- [Brief] Nothing but the lines from the one that contains "Select the red point P on the circle" through the end of the data should be reproduced, and each must match exactly.

(Stored items)
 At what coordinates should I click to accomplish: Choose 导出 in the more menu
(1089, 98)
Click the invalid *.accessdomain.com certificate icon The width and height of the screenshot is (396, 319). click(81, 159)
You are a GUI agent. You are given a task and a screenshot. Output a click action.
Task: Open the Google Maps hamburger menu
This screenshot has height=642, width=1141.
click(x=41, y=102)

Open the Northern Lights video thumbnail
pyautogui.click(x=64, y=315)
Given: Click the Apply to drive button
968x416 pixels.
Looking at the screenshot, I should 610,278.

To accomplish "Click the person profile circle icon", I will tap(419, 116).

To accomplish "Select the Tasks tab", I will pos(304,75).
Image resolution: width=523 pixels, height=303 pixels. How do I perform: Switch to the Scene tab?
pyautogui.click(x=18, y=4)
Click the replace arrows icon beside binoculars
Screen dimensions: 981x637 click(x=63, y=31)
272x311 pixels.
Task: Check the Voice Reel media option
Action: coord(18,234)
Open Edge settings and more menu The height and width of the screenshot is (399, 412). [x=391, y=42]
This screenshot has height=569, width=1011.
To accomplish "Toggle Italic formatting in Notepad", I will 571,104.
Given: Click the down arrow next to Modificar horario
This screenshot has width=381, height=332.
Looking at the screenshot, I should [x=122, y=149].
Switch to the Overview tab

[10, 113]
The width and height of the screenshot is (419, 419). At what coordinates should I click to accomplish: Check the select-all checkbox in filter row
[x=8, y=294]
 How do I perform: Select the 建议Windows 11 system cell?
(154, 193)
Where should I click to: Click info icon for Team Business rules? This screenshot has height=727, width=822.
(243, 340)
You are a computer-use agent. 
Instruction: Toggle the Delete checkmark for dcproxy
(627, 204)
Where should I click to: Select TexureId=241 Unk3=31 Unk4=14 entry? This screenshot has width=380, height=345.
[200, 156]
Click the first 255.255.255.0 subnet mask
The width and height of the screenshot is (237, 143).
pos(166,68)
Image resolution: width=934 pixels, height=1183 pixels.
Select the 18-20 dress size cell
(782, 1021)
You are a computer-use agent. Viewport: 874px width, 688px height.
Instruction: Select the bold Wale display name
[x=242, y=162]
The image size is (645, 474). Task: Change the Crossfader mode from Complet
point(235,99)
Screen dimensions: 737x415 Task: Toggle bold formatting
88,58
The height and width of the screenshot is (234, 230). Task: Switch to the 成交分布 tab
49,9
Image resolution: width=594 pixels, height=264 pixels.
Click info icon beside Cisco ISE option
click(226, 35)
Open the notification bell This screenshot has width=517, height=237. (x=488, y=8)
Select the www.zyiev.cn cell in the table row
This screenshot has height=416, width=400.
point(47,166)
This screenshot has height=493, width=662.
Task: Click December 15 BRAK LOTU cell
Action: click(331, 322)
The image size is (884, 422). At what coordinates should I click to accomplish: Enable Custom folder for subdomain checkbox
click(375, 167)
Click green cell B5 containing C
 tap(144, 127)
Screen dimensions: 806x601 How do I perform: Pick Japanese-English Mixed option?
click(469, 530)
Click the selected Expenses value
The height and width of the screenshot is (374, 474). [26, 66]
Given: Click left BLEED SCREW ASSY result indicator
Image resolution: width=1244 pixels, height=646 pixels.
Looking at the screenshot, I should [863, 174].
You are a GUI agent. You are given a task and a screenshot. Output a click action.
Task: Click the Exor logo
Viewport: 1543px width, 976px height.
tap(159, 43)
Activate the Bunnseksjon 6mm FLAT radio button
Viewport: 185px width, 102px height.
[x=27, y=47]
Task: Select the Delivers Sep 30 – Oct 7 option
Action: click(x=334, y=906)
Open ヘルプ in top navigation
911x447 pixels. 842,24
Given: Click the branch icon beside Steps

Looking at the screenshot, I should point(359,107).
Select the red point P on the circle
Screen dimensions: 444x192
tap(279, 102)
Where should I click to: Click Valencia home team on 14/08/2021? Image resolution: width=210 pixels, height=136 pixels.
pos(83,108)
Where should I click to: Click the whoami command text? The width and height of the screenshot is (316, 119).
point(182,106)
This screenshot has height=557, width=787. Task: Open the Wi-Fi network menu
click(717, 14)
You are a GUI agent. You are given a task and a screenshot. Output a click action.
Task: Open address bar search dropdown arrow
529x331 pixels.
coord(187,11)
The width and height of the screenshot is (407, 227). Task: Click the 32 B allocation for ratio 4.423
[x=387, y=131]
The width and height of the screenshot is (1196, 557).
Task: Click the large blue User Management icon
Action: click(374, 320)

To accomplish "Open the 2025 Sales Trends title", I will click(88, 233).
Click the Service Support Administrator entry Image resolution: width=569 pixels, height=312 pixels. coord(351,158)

- [Exercise result]
Select the red point P on the circle
Screen dimensions: 444x192
tap(279, 102)
Where should I click to: Click Valencia home team on 14/08/2021? Image resolution: width=210 pixels, height=136 pixels.
pos(83,108)
Where should I click to: Click the whoami command text? The width and height of the screenshot is (316, 119).
point(182,106)
This screenshot has height=557, width=787. Task: Open the Wi-Fi network menu
click(717, 14)
You are a GUI agent. You are given a task and a screenshot. Output a click action.
Task: Open address bar search dropdown arrow
529x331 pixels.
coord(187,11)
The width and height of the screenshot is (407, 227). Task: Click the 32 B allocation for ratio 4.423
[x=387, y=131]
The width and height of the screenshot is (1196, 557).
Task: Click the large blue User Management icon
Action: click(374, 320)

To accomplish "Open the 2025 Sales Trends title", I will click(88, 233).
Click the Service Support Administrator entry Image resolution: width=569 pixels, height=312 pixels. coord(351,158)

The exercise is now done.